The Sun’s corona, its outer atmosphere of searing hot plasma, is a source of constant fascination for scientists – and in a major leap forward in our understanding, researchers have mapped out a region of its global magnetic field for the first time.
This magnetic field helps to drive and control many aspects of the Sun’s behaviour, from the way the plasma around the Sun is heated to extreme temperatures, to the giant solar eruptions that can impact life here on Earth.
The new measurements should give scientists some extra insight into these events, and a better understanding of the 11-year solar cycle that’s dictated by the flipping of the star’s magnetic field.
The newly measured magnetic field. (School of Earth and Space Sciences, Peking University)
The team used the Coronal Multi-channel Polarimeter (or CoMP) instrument at the Mauna Loa Solar Observatory in Hawaii to track the progress of Alfvén waves – magnetic waves that act as indicators of the underlying magnetic field, changing in speed as the magnetic field changes in strength.
“The data that is collected from CoMP reveals the Sun’s corona is full of these Alfvén waves and provides us with the best available view of them,” says solar physicist Richard Morton from Northumbria University in the UK.
Up until now, scientists have only been able to get regular, accurate measurements of the solar magnetic field at the photospheric level, or the solar surface. This new research extends that all the way out to the upper solar atmosphere, the corona.
It’s a much more complete picture of the Sun’s magnetic field, in other words, as charted by observations of these Alfvén waves. It fills in gaps in our scientific knowledge about how the layers of atmosphere around the Sun interact with each other.
“I think that this is a wonderful demonstration of how we can exploit the Alfvén waves to probe the properties of the Sun,” says Morton. “The process is similar to how seismologists use earthquakes to find out what the interior of the Earth looks like.”
A map of the coronal magnetic field strength (left) and direction (right). (School of Earth and Space Sciences, Peking University)

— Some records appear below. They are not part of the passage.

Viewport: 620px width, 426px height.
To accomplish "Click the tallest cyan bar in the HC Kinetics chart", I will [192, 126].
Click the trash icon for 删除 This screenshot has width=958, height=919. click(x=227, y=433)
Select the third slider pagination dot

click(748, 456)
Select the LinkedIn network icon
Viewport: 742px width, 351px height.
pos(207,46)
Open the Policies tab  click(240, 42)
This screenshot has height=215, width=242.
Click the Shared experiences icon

To put the final touches to the measurements, the wave data was combined with information about the electron density of the corona to build up a much fuller picture of the Sun’s magnetic field than we’ve ever had before.

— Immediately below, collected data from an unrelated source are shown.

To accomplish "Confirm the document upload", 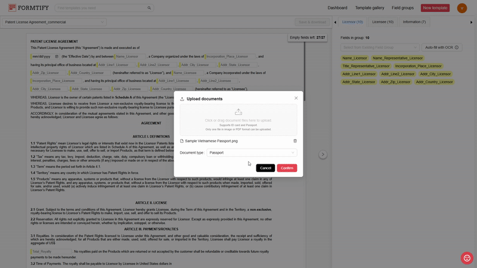I will (287, 168).
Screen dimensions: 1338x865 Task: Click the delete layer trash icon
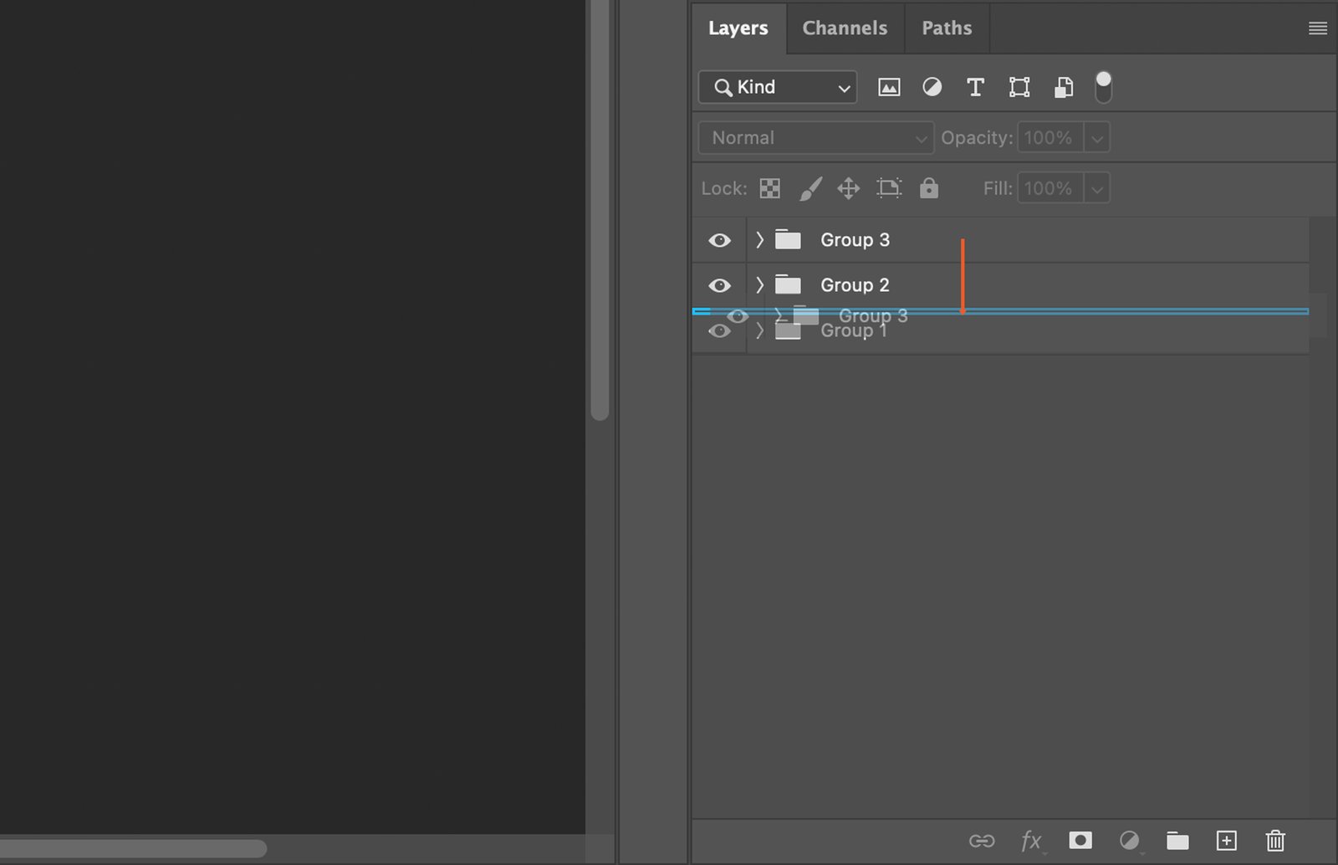coord(1274,840)
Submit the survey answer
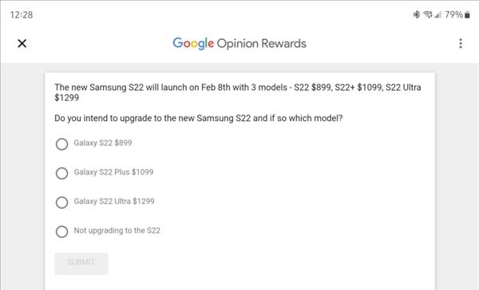This screenshot has height=290, width=479. pyautogui.click(x=81, y=264)
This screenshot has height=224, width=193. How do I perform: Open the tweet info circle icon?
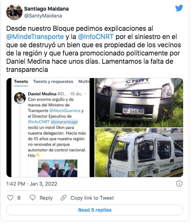[179, 184]
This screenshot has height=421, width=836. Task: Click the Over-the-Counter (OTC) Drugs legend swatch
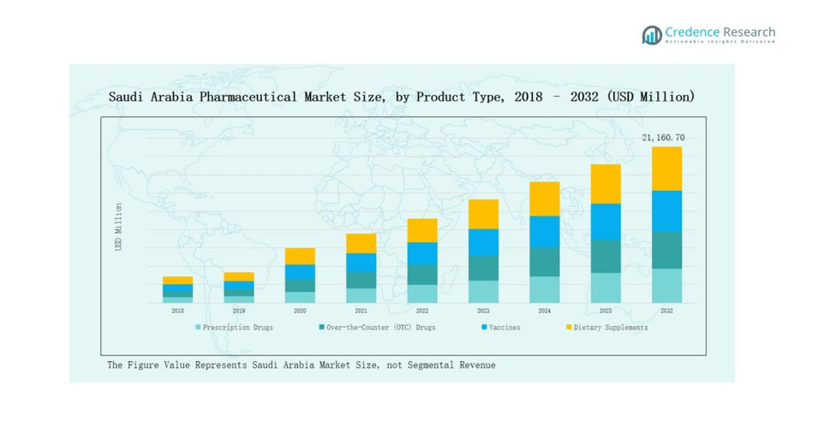coord(322,328)
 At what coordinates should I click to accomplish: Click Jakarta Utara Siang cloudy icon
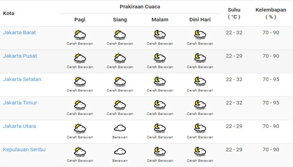(x=120, y=128)
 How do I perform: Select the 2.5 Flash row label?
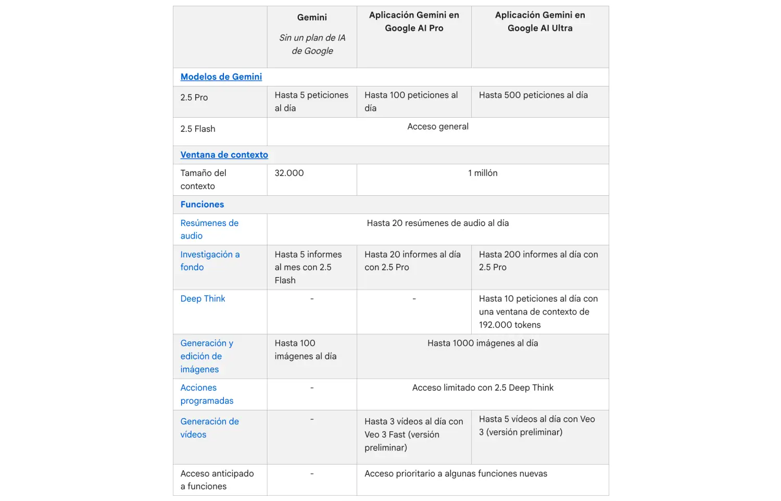(x=198, y=129)
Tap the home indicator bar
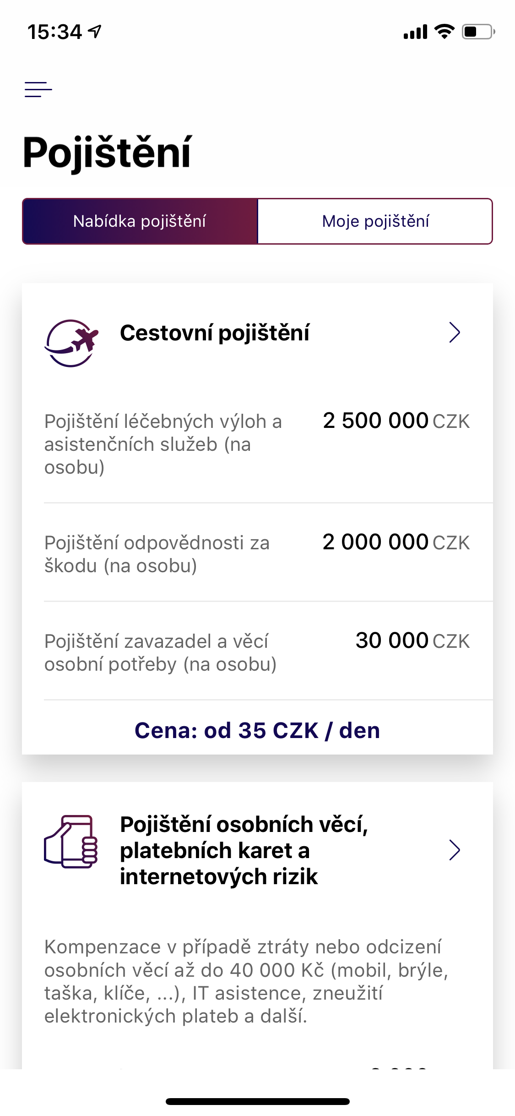Screen dimensions: 515x1116 pos(257,1101)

There’s still plenty that we don’t know for sure about how the Sun – such as why the corona is so much hotter than the surface, for a start – but little by little, from observations of the Sun and experiments here on Earth, we’re learning more.
The team also says this is just the beginning: the same techniques they’ve used to make these initial measurements could be applied on a regular basis to build up a constantly updated picture of how the corona’s magnetic field is working.
“The method could potentially be used to produce routine magnetic field maps for the corona that are similar to those already available for the Sun’s surface,” write the researchers in their paper.
The research has been published in Science.